[Data records]

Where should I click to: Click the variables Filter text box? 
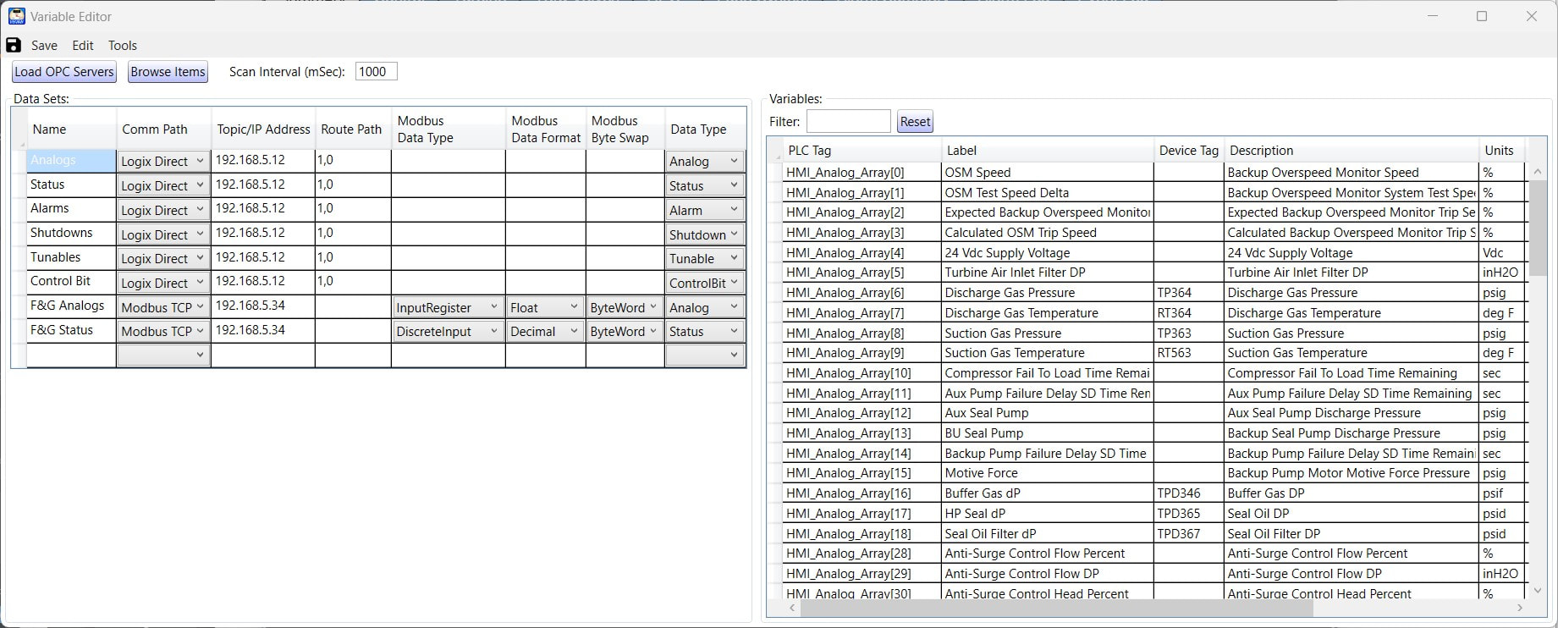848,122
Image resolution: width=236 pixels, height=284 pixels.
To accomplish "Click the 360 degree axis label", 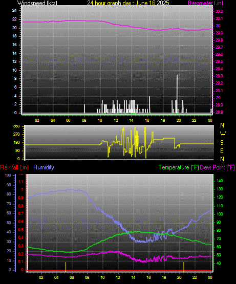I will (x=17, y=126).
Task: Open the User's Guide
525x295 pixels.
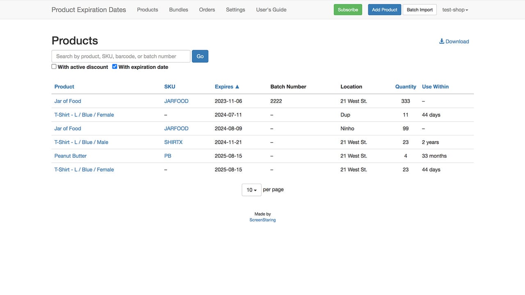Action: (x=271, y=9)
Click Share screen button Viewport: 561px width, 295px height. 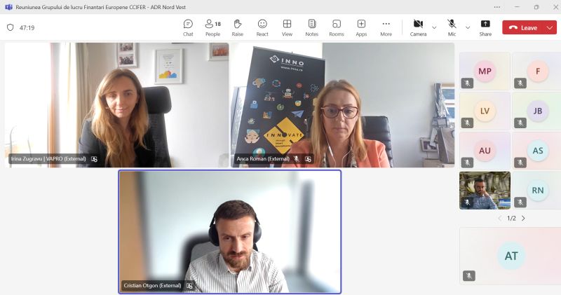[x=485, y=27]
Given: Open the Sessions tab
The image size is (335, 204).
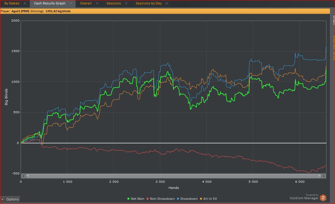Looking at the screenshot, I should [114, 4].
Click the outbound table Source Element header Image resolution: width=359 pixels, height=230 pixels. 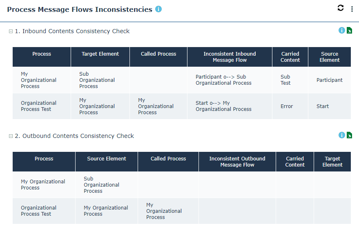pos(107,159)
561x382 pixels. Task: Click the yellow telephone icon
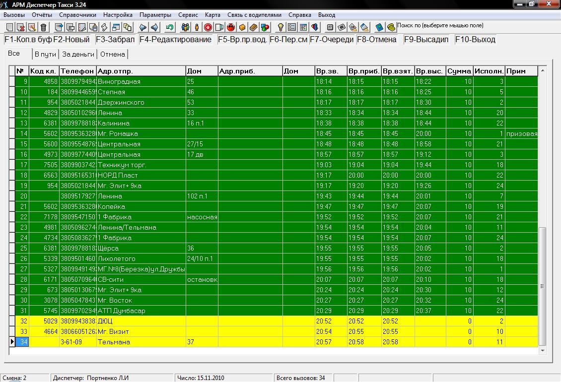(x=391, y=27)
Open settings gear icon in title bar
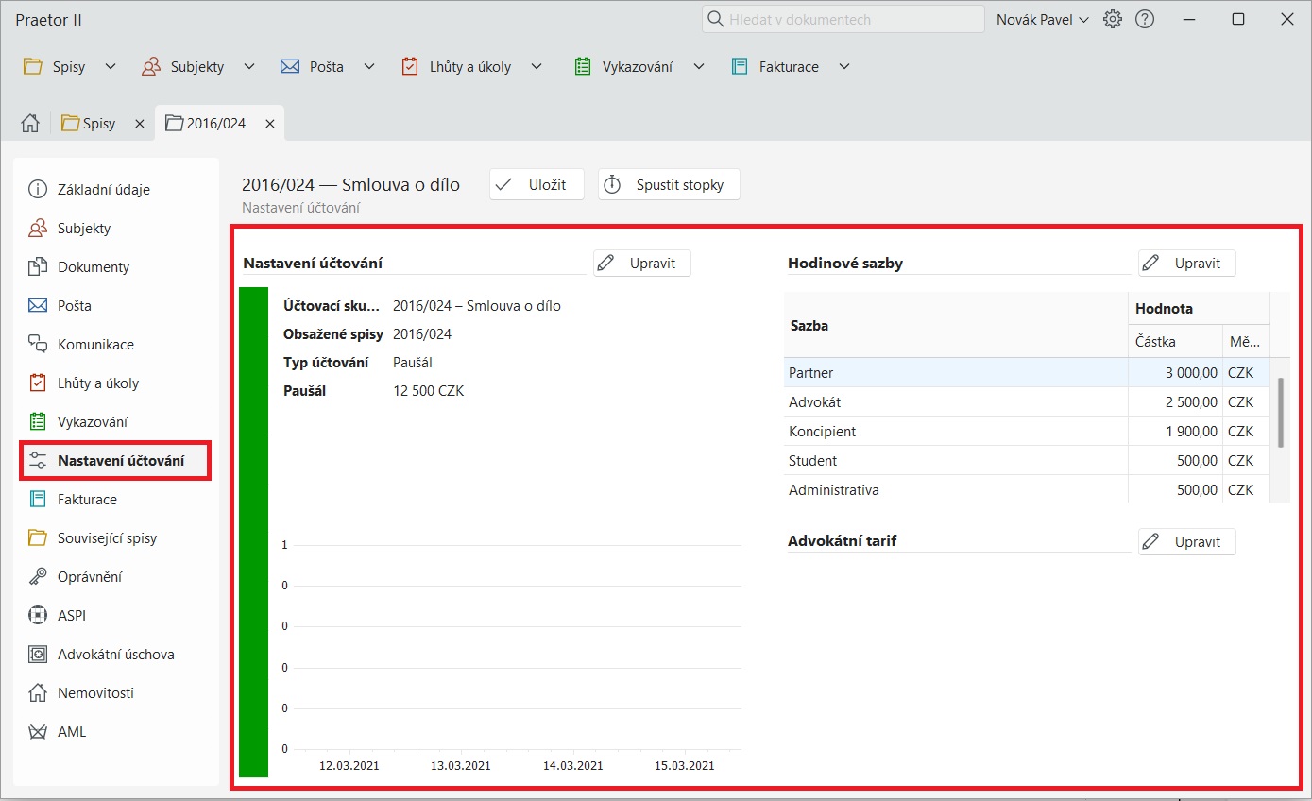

Your task — Work out how many lines in this data contain "Open". Only that number should be given.

Output of the exercise — 3